Chapter 19 Giulia

GIULIA

I can’t breathe.

I can’t hear anything over the high-pitched whine in my ears.

It feels like something is on my chest, pinning me to the cold, wet ground.

When I open my eyes, I understand why. Someone is lying on top of me. Someone in a black suit. The jacket is soft against my cheek. My memory stirs at the familiar scent that clings to it.

It’s Alessandro. His cologne. He’s what’s crushing me.

Someone shot at us.

And now it all comes rushing back, landing on me with a sickening thud, the way Alessandro landed on me and knocked me to the ground.

The look on his face when he threw himself at me.

The gunshots. Feet race all around us, but a few stop close to my head.

I can’t see who they are. He’s blocking my view.

He’s not moving.

“Giulia? Giulia!” It’s Dante shouting my name, but the sound is muffled by the whining still filling my head.

He and Luca help Alessandro off me—oh, thank God, I can breathe.

I pull in a deep breath of chilly air that goes a long way toward clearing my head while staring up at the maroon awning overhead, then sit up with Dante’s help.

My head is spinning, but I’m not in pain. I don’t feel much of anything. Not even my brother’s hands running over my arms and legs, up and down my back like he’s searching for wounds.

That’s not what I care about, anyway. Right now, it’s an afterthought.

“Forget me!” I shout, scrambling from him on my hands and knees to where Alessandro lies on his back a few feet away.

Luca and some of the other men who were inside hover over him.

Someone barks orders into a phone. People are starting to gather on the sidewalk, whispering, taking videos.

Men in suits push them back, arms spread.

It all goes by in a flash, images making impressions on my horrified mind like the scenery outside a speeding train.

“Are you all right?” Luca asks me, almost shouting in my face.

“I’m fine.” Only nothing could be further from the truth because Alessandro’s eyelids are fluttering, and his mouth is moving, but there’s no sound coming out. And oh, God, there’s blood on the ground. It’s starting to spread from under him.

“Alessandro?” Leaning over him, I take his head in my hands, staring down into his eyes. “Look at me. Can you hear me? Please, tell me you can hear me.”

“We need to get you inside.” Luca tugs my arm, but I barely feel it. He’s a mosquito buzzing around my head right now, easy to swat away, while I never break eye contact with Alessandro.

“Did somebody call an ambulance?” I ask, still stroking hair away from his forehead.

“They’re on the way.” Dante crouches next to me, his hands on my arms. “Mama is hysterical. Please. Come inside. You can wait for the ambulance in there.”

“Get off me!” I scream, high-pitched and desperate. This can’t be happening. He’s slipping away, I feel it. I’m supposed to wait inside? “I’m not leaving him!”

Dante’s face sags, his eyes close, and he mutters something under his breath.

I don’t care.

I don’t care about anything anymore…

Except for the man who took a bullet for me.

“Jesus, fuck,” Luca groans, standing beside me. “You cannot be fucking serious. I’ll blow his head off now.”

“Shut up,” I snap, glaring at him with Alessandro’s head still in my hands.

He’s warm, thank God. Not cold, the way a person is supposed to get when they die.

He’s still with me. “Just shut up. They could’ve hit me.

Don’t you get it? He saved my life!” And he could be dying. I can’t lose him. I won’t accept it.

“Giulia…” I barely hear him over the chaos, but even his faint whisper is the sweetest thing I’ve ever heard.

I lean closer, cradling his head in one hand, stroking his cheek with the other. “I’m right here. I’m not going anywhere.”

He looks so pale. Terror wraps itself around my heart and squeezes hard. He can barely keep his eyes open.

Don’t let him die, please don’t let him die.

It seems to take all the strength he has to ask, “Are… you okay? Not hurt?”

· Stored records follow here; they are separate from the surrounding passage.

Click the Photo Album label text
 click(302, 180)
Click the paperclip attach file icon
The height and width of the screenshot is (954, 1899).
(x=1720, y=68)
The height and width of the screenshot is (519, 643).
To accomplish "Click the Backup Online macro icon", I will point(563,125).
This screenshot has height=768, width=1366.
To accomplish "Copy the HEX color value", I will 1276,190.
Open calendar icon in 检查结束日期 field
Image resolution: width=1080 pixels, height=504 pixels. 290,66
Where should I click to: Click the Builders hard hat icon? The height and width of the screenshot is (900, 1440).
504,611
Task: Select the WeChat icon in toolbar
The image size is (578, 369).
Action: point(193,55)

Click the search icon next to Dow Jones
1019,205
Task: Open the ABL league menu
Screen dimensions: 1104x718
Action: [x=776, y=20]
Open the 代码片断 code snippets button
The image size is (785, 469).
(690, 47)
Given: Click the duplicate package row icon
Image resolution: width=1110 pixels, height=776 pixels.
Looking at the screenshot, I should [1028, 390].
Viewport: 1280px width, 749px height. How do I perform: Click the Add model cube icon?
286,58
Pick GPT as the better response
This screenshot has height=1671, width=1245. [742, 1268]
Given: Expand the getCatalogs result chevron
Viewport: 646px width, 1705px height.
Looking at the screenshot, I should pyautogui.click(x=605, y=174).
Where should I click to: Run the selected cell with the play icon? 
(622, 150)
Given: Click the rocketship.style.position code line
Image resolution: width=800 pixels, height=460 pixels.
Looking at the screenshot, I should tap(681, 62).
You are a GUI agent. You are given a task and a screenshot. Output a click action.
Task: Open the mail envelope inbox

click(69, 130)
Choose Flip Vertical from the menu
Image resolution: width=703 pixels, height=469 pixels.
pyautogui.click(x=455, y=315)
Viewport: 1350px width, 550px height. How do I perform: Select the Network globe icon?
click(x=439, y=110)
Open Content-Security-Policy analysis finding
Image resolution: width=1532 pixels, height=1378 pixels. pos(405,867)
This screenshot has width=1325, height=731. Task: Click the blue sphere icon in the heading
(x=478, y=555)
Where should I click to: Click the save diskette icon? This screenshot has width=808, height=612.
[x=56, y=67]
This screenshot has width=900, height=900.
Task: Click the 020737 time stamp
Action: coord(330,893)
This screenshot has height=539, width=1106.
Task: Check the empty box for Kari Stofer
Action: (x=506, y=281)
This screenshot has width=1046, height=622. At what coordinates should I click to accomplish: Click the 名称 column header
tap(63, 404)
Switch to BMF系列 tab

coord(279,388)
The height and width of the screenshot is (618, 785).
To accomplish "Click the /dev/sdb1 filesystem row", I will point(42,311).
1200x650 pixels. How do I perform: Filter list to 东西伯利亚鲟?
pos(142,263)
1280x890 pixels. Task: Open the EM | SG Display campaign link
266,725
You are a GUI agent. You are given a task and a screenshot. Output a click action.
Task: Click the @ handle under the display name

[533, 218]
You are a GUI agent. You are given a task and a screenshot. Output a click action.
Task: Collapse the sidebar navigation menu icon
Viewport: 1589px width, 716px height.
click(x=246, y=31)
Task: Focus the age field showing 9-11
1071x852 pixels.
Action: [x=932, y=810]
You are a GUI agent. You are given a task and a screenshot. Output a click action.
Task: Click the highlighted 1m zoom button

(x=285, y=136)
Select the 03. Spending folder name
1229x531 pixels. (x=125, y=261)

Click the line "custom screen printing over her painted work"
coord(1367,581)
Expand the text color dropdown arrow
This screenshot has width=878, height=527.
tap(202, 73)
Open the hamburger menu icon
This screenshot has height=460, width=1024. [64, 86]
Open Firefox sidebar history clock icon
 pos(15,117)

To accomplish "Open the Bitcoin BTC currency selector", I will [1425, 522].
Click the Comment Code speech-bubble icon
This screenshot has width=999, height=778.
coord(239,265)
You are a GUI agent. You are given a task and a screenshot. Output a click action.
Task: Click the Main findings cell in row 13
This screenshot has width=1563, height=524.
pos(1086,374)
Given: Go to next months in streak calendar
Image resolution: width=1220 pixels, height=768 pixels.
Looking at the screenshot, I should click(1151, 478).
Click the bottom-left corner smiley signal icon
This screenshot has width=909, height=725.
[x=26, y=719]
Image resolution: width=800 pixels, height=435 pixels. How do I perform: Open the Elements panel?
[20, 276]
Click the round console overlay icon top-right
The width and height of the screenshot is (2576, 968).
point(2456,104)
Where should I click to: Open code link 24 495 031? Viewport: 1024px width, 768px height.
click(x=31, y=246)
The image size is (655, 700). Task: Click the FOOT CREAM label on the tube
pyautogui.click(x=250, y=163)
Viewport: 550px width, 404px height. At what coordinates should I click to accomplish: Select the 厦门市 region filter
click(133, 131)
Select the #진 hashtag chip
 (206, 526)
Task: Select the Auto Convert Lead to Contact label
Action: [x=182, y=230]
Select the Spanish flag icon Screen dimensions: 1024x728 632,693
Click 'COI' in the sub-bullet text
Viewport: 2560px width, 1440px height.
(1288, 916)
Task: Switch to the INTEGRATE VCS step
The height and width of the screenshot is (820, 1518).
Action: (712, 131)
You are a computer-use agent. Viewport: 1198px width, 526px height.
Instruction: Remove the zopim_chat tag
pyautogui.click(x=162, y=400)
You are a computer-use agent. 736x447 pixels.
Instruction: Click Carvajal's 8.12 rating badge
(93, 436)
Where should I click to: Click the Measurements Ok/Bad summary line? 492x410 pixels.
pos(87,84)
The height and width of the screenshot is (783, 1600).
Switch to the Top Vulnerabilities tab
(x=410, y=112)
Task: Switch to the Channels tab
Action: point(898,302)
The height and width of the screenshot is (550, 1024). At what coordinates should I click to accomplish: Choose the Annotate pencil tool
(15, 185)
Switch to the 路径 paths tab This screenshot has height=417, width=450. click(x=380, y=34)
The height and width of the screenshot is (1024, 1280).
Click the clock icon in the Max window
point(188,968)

“I’m fine. Why did you do that?” Water drips on his face, and I realize it’s my tears, which I brush away with my thumb. “Are you really crazy? Trying to get yourself killed?”

“Making sure… you don’t get killed…” A brief smile passes over his face. He almost laughs. “I did a good thing. I did the right thing.”

“You did, you idiot,” I tell him through my tears. “You know what you can do now? You can stay with me. Please, don’t leave me. Don’t go. You’re gonna be okay, right?”

“I’m not leaving you,” he murmurs as his eyes drift shut. “Not leaving.”

Does he have a choice? That’s the thing. I don’t know.

He’s not slipping away. I won’t let him. “Eyes open, Vitali,” I growl, making his lids flutter. “Stay awake. I need you to stay awake.”

“You’re… fucking bossy,” he whispers with another weak smile.

My tears wet both of our faces when I kiss him, forcing myself to commit him to memory. The way his lips feel against mine, the way he tastes. “I’m a Santoro,” I remind him with a soft laugh.

Flashing lights illuminate his face, and I can breathe a little easier knowing the ambulance is here.

But not too easy.

Not until I know he’s well.

* * *

“How did this happen?”

I am so tired, I barely have it in me to respond to Papa’s question. The waiting room in the ICU holds only us, which is at least one slight positive in the middle of so much darkness. I can’t stop shivering, even with Dante’s suit jacket draped over me. I can’t get warm.

Now I have to deal with this? Papa, looking at me like I committed the ultimate sin?

Luca won’t even talk to me right now, pacing angrily, occasionally scrubbing a hand over his head or rubbing the back of his neck.

Sometimes he’ll stare out a window with his hands on his hips, but he doesn’t speak.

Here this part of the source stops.